---------- Information

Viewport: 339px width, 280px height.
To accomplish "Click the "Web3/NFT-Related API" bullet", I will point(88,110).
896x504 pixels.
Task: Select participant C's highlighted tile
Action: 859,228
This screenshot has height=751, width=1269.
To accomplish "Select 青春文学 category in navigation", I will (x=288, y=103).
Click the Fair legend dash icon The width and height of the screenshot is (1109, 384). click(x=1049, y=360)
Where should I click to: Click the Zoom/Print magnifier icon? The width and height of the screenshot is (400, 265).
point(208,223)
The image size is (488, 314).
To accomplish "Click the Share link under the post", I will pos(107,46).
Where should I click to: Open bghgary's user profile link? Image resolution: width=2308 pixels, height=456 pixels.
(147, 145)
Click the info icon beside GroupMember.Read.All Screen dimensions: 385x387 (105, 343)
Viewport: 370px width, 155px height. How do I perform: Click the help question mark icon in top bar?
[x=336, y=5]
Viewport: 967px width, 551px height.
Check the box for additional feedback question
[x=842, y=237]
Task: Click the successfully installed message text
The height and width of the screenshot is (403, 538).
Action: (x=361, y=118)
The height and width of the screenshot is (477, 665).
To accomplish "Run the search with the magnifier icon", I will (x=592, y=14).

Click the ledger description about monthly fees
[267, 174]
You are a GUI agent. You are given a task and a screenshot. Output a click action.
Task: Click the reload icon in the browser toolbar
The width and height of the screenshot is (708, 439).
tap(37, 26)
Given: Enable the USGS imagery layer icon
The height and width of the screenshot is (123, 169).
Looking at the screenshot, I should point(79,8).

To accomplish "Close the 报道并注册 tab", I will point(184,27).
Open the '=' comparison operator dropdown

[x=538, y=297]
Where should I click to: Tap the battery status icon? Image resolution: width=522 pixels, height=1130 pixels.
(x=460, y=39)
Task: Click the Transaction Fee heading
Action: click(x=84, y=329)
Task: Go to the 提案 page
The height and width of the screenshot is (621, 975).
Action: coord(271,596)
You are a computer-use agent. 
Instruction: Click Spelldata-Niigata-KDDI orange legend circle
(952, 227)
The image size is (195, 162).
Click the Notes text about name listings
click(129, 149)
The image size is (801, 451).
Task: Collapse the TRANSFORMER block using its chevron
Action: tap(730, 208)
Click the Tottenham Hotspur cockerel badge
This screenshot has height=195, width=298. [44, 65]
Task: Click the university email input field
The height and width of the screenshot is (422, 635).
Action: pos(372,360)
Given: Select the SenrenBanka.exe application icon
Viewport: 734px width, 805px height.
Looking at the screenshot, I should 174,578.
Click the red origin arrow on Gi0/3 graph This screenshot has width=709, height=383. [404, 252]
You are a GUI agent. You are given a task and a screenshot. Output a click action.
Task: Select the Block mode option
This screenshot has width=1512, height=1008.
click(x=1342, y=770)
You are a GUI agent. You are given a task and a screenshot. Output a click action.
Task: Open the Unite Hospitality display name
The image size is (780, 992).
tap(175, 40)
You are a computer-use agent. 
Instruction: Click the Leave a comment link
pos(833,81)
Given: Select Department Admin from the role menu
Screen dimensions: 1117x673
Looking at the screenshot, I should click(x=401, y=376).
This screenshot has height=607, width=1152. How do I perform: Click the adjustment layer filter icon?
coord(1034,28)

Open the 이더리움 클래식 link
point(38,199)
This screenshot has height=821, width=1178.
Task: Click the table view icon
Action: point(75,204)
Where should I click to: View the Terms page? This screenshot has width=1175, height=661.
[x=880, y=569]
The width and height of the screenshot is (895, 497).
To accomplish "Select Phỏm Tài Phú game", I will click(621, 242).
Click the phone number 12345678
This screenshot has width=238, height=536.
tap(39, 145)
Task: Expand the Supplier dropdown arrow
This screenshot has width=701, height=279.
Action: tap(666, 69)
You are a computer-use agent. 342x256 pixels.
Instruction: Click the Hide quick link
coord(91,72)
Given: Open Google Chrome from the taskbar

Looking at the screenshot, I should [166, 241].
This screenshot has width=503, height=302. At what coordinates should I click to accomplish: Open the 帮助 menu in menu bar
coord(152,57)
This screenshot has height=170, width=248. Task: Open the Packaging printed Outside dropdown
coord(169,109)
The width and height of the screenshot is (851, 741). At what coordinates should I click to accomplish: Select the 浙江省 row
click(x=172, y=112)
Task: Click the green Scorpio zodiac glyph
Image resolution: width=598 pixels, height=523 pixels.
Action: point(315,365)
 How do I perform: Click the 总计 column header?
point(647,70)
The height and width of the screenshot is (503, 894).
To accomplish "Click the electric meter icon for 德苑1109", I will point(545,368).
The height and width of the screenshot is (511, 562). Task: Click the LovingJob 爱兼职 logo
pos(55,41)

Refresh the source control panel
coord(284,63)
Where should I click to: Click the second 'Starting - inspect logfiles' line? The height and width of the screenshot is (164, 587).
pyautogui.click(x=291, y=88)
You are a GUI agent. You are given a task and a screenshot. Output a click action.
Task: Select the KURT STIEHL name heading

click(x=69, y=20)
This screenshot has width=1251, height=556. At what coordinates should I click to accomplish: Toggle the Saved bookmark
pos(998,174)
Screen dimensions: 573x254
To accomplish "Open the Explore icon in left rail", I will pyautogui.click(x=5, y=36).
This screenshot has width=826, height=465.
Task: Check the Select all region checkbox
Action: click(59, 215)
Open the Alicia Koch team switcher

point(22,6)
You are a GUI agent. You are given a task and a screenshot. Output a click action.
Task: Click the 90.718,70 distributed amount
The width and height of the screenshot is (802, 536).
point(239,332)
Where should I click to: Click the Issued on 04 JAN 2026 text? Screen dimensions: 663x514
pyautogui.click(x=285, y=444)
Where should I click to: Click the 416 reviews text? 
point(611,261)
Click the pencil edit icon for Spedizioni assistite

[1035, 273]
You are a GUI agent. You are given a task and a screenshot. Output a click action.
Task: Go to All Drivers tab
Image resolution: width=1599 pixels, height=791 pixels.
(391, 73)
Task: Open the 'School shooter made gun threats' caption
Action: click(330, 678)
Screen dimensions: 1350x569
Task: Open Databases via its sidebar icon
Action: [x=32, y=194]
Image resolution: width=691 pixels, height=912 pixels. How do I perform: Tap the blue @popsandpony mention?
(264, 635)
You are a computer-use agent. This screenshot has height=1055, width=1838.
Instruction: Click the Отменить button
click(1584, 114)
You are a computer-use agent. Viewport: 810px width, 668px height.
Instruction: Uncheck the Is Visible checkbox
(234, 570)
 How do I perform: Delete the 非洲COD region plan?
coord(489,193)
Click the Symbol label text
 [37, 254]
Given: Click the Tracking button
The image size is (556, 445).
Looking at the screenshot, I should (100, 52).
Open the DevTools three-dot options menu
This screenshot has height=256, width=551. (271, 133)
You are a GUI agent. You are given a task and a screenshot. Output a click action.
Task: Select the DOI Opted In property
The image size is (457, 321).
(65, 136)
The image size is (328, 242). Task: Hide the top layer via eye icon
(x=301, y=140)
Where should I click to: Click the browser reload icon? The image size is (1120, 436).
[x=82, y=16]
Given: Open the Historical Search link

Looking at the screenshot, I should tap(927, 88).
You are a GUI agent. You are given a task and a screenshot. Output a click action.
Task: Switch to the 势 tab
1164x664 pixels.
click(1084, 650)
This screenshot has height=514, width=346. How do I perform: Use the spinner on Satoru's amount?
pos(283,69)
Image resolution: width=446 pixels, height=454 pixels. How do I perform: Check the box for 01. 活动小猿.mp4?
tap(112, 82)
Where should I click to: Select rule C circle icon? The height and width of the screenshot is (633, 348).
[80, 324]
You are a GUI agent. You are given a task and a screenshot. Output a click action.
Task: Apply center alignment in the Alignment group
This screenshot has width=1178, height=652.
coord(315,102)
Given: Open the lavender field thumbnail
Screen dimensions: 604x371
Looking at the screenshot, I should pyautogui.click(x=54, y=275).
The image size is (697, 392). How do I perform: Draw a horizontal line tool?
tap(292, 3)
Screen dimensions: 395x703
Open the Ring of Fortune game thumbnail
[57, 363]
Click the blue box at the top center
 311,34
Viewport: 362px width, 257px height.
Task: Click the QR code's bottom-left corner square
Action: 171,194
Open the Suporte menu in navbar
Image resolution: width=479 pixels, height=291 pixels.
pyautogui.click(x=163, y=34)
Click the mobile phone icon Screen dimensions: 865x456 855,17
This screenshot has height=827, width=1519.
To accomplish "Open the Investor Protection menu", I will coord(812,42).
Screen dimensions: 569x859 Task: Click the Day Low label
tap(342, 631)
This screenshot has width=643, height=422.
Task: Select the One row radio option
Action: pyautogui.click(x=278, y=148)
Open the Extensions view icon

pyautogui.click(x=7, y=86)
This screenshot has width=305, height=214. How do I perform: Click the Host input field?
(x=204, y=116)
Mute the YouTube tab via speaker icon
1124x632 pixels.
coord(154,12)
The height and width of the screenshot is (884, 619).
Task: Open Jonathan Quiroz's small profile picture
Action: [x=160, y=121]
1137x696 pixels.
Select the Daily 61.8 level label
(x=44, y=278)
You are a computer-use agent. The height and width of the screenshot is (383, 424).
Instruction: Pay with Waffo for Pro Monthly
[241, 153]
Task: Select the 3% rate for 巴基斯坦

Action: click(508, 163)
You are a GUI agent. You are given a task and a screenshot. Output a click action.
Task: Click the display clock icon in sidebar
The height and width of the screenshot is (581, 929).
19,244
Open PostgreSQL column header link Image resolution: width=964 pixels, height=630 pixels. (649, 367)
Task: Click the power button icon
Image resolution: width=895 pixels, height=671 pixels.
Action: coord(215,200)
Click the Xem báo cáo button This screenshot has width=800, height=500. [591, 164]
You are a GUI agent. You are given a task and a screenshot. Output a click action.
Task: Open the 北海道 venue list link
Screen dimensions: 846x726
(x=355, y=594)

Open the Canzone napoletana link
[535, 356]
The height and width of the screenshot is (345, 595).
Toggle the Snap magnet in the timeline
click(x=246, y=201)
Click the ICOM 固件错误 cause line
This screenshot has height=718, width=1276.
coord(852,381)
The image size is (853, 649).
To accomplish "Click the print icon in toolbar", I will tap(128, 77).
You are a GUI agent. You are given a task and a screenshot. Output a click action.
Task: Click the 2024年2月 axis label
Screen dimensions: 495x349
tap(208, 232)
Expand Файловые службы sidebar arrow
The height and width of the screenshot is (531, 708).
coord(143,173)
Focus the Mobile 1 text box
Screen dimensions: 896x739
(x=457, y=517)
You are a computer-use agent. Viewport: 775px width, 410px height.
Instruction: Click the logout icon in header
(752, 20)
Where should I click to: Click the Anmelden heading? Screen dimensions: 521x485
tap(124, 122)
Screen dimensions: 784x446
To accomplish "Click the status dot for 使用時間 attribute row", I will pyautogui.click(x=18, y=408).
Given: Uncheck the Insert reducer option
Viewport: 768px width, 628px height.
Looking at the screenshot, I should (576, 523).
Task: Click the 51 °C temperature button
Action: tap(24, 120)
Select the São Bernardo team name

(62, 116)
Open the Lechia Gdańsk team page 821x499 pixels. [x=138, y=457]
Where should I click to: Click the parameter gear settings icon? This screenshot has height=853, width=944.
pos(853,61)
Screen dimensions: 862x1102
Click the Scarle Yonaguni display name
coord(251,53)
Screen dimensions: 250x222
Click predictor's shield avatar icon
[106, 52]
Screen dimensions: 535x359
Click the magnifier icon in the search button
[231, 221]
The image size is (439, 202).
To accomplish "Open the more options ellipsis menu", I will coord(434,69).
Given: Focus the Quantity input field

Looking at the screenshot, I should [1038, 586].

--------------------

Please return all lines in the material above that include the word "toolbar".

Written solution –
Task: Click the reload icon in the browser toolbar
To accomplish "Click the print icon in toolbar", I will tap(128, 77).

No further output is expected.